Your assignment:
All lines of the material below that include the string "callout" are to be copied.

Information given:
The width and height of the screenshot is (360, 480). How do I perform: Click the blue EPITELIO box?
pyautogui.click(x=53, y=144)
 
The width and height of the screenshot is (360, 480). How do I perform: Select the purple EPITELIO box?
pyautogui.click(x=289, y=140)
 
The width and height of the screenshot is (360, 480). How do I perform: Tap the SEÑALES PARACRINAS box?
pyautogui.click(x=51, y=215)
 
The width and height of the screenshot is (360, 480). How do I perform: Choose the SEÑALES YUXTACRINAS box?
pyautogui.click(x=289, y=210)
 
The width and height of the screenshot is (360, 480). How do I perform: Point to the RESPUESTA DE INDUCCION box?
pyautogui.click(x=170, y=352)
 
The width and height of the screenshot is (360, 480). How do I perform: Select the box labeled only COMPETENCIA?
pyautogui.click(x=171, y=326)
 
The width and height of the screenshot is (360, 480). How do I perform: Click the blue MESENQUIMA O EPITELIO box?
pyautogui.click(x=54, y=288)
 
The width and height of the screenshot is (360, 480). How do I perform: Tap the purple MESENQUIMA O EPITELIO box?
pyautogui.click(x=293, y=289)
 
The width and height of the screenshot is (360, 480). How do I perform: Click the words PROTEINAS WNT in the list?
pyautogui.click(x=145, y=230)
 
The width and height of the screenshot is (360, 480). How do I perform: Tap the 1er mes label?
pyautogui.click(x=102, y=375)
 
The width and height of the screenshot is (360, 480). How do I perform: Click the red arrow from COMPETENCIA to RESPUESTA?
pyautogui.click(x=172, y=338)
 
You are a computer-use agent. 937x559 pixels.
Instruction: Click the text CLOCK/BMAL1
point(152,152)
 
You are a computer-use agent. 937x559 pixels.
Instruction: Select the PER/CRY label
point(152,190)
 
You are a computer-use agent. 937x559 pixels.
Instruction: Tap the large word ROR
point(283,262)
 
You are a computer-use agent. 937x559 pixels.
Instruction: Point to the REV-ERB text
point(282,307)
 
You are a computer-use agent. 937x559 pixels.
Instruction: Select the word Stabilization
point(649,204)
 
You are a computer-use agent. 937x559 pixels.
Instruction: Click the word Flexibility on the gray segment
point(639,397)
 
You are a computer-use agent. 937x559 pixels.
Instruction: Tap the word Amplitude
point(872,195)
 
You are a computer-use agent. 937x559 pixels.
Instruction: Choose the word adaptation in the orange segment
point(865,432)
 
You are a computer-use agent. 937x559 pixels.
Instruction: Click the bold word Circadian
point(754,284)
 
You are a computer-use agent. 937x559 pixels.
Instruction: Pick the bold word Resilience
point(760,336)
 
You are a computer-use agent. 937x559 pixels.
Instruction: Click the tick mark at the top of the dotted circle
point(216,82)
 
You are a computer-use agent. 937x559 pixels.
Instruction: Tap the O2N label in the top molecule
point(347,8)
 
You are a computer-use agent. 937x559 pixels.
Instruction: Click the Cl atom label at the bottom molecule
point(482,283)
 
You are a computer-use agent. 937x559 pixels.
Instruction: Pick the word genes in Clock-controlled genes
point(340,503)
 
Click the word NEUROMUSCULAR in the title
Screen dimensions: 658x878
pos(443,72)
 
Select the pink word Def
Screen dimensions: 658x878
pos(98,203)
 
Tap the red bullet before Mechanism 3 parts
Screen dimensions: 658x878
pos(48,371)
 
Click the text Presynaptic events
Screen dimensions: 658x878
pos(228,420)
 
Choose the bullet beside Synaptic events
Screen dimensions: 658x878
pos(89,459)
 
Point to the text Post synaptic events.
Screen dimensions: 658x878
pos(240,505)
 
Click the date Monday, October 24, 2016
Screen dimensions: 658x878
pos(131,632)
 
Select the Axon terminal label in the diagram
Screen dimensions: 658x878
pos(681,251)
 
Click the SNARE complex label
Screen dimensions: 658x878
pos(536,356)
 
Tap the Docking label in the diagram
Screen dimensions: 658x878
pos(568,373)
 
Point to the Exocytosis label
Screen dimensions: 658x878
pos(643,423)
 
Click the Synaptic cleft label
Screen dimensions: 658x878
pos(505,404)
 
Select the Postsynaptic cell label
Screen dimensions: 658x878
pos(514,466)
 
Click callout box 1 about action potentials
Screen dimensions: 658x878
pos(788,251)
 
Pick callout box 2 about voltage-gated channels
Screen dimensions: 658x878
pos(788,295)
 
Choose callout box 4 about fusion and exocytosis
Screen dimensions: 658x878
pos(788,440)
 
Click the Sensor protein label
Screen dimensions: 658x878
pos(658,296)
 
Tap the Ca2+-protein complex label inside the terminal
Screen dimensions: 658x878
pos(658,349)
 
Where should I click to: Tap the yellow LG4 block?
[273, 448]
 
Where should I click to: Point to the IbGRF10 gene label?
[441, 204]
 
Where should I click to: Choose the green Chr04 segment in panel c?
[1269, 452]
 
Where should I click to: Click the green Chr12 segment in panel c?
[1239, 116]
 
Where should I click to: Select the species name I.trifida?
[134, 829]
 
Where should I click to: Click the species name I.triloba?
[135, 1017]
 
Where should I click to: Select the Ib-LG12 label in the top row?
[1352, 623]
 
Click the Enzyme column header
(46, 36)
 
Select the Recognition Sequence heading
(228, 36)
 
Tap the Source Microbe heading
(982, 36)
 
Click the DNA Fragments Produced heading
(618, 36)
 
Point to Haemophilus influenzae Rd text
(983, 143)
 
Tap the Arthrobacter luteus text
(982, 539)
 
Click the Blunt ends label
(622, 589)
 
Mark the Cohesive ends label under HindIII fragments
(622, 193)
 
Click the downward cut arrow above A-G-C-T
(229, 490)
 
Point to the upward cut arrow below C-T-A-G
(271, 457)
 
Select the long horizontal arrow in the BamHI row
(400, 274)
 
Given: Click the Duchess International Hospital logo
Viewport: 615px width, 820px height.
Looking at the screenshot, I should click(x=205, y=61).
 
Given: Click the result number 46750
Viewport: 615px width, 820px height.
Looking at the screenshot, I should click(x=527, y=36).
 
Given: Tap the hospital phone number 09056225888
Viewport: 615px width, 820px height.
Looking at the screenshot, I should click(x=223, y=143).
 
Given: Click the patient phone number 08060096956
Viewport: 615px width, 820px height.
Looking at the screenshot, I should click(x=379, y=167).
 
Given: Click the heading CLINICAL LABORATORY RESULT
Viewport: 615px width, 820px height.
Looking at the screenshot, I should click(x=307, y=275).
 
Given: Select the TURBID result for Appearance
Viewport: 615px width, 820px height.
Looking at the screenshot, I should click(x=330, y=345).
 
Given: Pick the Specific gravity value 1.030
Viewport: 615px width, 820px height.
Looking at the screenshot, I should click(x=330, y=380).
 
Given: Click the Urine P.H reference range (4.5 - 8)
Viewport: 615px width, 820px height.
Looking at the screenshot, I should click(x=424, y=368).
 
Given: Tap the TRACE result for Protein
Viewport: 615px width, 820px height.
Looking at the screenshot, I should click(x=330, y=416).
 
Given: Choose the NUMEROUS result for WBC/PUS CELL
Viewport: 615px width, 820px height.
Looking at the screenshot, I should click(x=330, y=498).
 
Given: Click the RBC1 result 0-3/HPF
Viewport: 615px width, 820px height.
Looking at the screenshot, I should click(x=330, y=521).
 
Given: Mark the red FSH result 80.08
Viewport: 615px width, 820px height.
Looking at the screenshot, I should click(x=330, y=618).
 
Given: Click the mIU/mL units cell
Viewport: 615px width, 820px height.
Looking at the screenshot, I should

Worked solution:
Click callout box 1 about action potentials
Pick callout box 2 about voltage-gated channels
Choose callout box 4 about fusion and exocytosis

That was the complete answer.